I preconfigured the appropriate "failover lan unit secondary"on the replacement ASA, cabled it up, powered it up and it pulled the configuration in as expected. It wasn't long and I was in primary/active, secondary/standby state.

 

I will note, since replacing both firewalls I had to add rehost (have Cisco) give me a new license per box. Also, I preloaded the same OS, ASDM, and Anyconnect files on both boxes to end up exactly where I was when I started.

 

I did not get a chance to try Octavian's suggestion. I would assume that it the way it is supposed to work but felt more comfortable doing it the way I did it.

 

Thanks guys!

 

Octavian Szolga
Level 4
Level 4

Hi,

 

There's no need to switch roles just because your primary ASA failed.

Even though your secondary box is the only one left, it's active.

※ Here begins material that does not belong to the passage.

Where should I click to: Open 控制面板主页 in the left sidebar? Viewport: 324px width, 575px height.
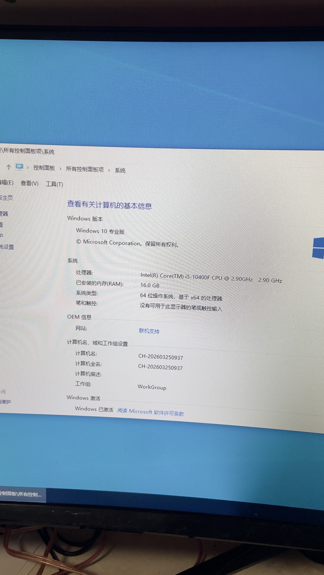click(6, 198)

You can physically connect the primary (RMA box) to the secondary/active ASA, power it on, and the config will be replicated from secondary/active to primary/standby.

 

The only thing you should pay attention to is not to forget that the primary/RMA box should not be turned on before the cabling is in place. You have to minimally configure the RMA box with failover and no shut, and power it on after the cables are in place. Because the secondary is already active, it will not take over (single context failover is not preemptive).

 

If you turn on your primary ASA and connect the cables afterwards, primary will become active (no connection between them; it doesn't know that secondary is already active) and the standby ASA will be synced by the primary ASA. (with no config, just failover and IPs... just messing the whole thing up) :)

 

Thanks,

Octavian

Cisco says if you change a Primary ASA with a new hardware and a Primary ASA boot up the mac address on Secondary ASA will be replaced from Primary. There will be an interruption for network traffic.

 

https://www.cisco.com/c/en/us/td/docs/security/asa/asa82/configuration/guide/config/ha_active_standby.pdf

 

If the secondary unit boots without detecting the primary unit, the secondary unit becomes the active unit

and uses its own MAC addresses, because it does not know the primary unit MAC addresses. However,

when the primary unit becomes available, the secondary (active) unit changes the MAC addresses to

those of the primary unit, which can cause an interruption in your network traffic. Similarly, if you swap

out the primary unit with new hardware, a new MAC address is used.

  

Hi,

Sorry, you're right. I totally forgot about the MAC of the primary box.

Still, I think that the disruption would be insignificant. ASA should send gratuitous ARP for the new MAC (even though is the same IP).

The only thing I would worry about is any NAT config for which it wouldn't send gratuitous ARP.